But knowing all these materials are out there, buried deep within the web doesn't really help the average user. What tools can we turn to in order to make sense of the invisible web? There really is no easy answer. Sure, the means to search and sort through massive amounts of invisible web information are out there, but many of these tools have an intense learning curve. This can mean sophisticated software that requires no small amount of computer savvy; it can mean energy-sucking search tools that require souped up computers to handle the task of combing through millions of pages of data; or, it can require the searching party to be unusually persistent – something most of us, with our expectations of instantaneous Google search success, won't be accustomed to.

All that being said, we can become acquainted with the invisible web by degrees. The many tools considered below will help you access a sizable slice of the invisible web's offerings. You will find we've identified a number of subject-specific databases and engines; tools with an established filter, making their searches much more narrow.

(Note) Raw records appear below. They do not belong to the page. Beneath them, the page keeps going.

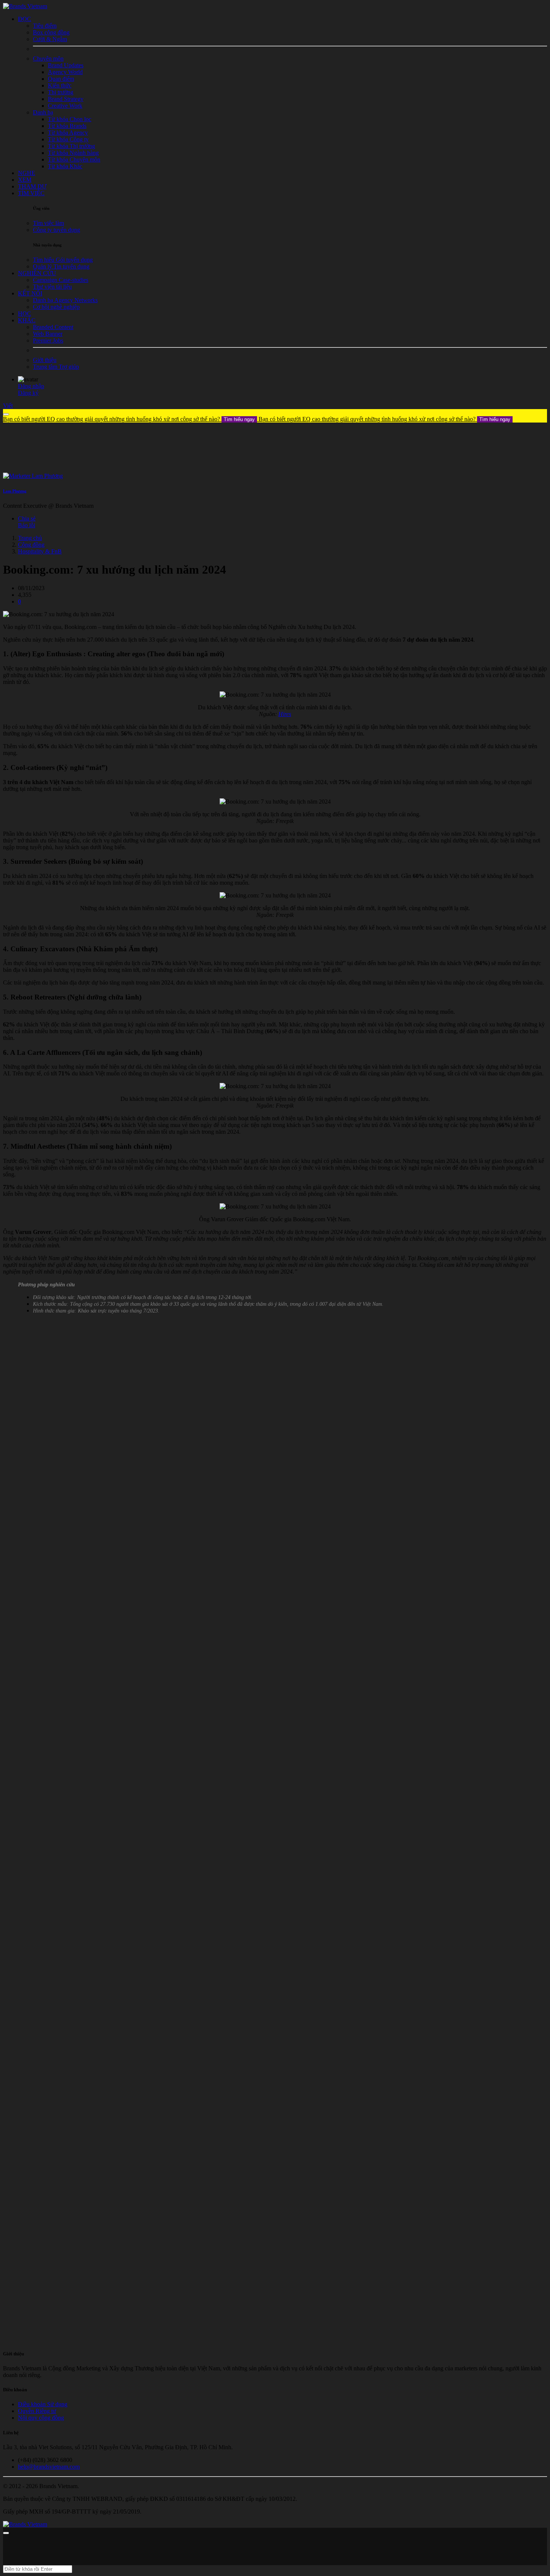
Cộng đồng (31, 544)
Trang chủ (30, 538)
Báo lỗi (26, 525)
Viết (8, 405)
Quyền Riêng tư (37, 2411)
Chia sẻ (27, 518)
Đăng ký (28, 393)
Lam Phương (15, 491)
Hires (284, 714)
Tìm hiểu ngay (239, 419)
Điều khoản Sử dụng (42, 2404)
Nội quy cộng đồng (41, 2417)
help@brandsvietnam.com (49, 2466)
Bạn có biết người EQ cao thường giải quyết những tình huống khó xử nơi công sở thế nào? (129, 419)
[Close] (6, 414)
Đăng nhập (31, 386)
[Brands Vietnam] (25, 6)
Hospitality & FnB (40, 551)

OPEN ACCESS JOURNAL DATABASES

Open access journal databases (OAJD) are compilations of free scholarly journals maintained in a manner that facilitates access by researchers and others who are seeking specific information or knowledge. Because these databases are comprised of unlinked content, they are located in the invisible web.

The vast majority of these journals are of the highest quality, with peer reviews and extensive vetting of the content before publication. However, there has been a trend of journals that are accepting scholarship without adequate quality controls, and with arrangements designed to make money for the publishers rather than furtherance of scholarship. It is important to be careful and review the standards of the database and journals chosen. "This helpful guide" explains what to look for.

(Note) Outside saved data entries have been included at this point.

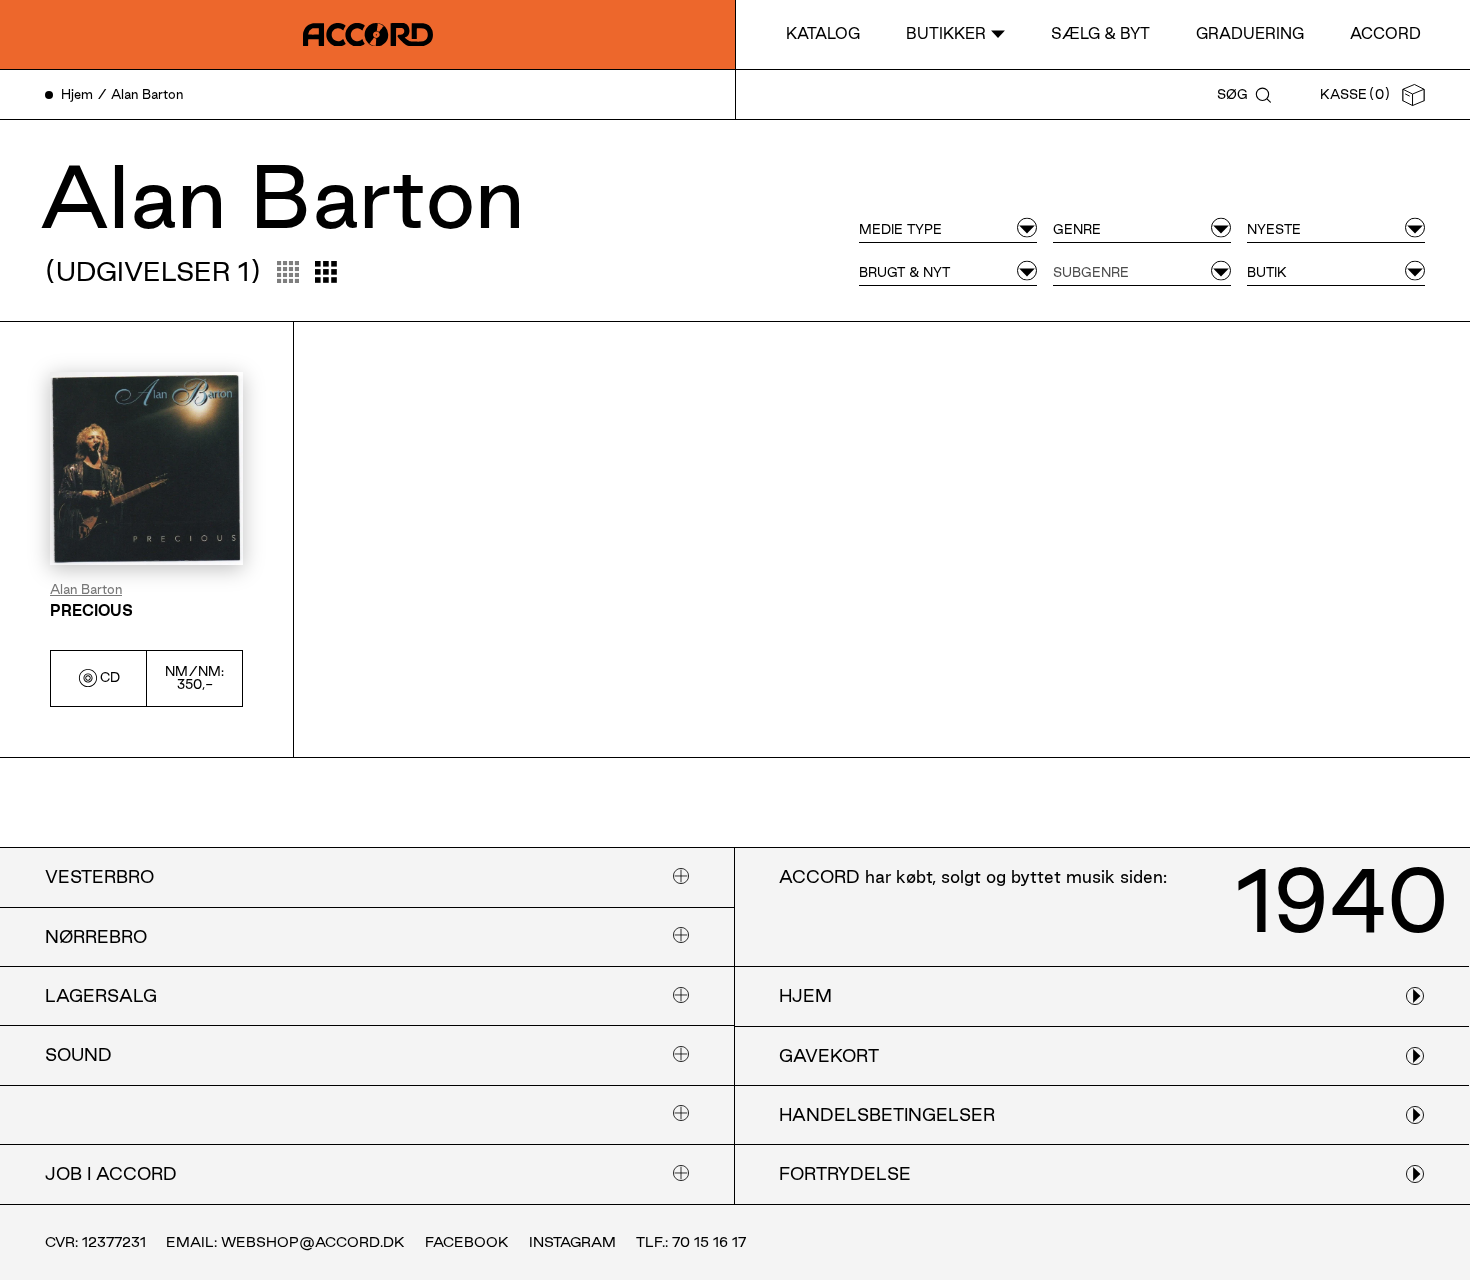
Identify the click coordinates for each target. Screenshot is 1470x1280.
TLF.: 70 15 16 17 (691, 1242)
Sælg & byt (1100, 33)
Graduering (1250, 33)
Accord (1385, 33)
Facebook (467, 1242)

Below is a sample list of well-regarded and reputable databases.

  • "AGRIS" (International Information System for Agricultural Science and Technology) is a global, public domain database maintained in multiple languages by the Food and Agriculture Organization of the United Nations. They provide free access to agricultural research and information.
  • "BioMed Central" is the UK-based publisher of 258 peer-reviewed open access journals. Their published works span science, technology and medicine and include many well-regarded titles.
  • "Copernicus Publications" has been an open-access scientific publisher in Germany since 2001. They are strong supporters of the researchers who create these articles, providing top-level peer review and promotion for their work.
  • "DeGruyter Open" (formerly Versita Open) is one of Germany's leading publishers of open access content. Today DeGruyter Open (DGO) publishes about 400 owned and third-party scholarly journals and books across all major disciplines.
  • "Directory of Open Access Journals is focused on providing access only to those journals that employ the highest quality standards to guarantee content. They are presently a repository of 9,740 journals with more than 1.5 million articles from 133 countries.
  • "EDP Sciences" (Édition Diffusion Presse Sciences) is a France-based scientific publisher with an international mission. They publish more than 50 scientific journals, with some 60,000 published pages annually.
  • "Elsevier of Amsterdam is a world leader in advancing knowledge in the science, technology and health fields. They publish nearly 2,200 journals, including The Lancet and Cell, and over 25,000 book titles, including Gray's Anatomy and Nelson' s Pediatrics.
  • "Hindawi Publishing Corporation", based in Egypt, publishes 434 peer-reviewed, open access journals covering all areas of Science, Technology and Medicine, as well as a variety of Social Sciences.
  • "Journal Seek" (Genamics) touts itself as "the largest completely categorized database of freely available journal information available on the internet," with more than 100,000 titles currently. Categories range from Arts and Literature, through both hard- and soft-sciences, to Sports and Recreation.
  • "The Multidisciplinary Digital Publishing Institute" (MDPI), based in Switzerland, is a publisher of more than 110 peer-reviewed, open access journals covering arts, sciences, technology and medicine.
  • "Open Access Journals Search Engine" (OAJSE), based in India, is a search engine for open access journals from throughout the world, except for India. An extremely simple interface. Note: the site was last updated June 21, 2013.
  • "Open J-Gate" is an India-based e-journal database of millions of journal articles in open access domain. With a worldwide reach, Open J-Gate is updated every day with new academic, research and industry articles.
  • "Open Science Directory" contains about 13,000 scientific journals, with another 7,000 special programs titles.
  • "Springer Open" offers a roster of more than 160 peer-reviewed, open access journals, as well as their more recent addition of free access books, covering all scientific disciplines.
  • "Wiley Open Access", a subsidiary of New Jersey-based global publishers John Wiley & Sons, Inc., publishes peer reviewed open access journals specific to biological, chemical and health sciences.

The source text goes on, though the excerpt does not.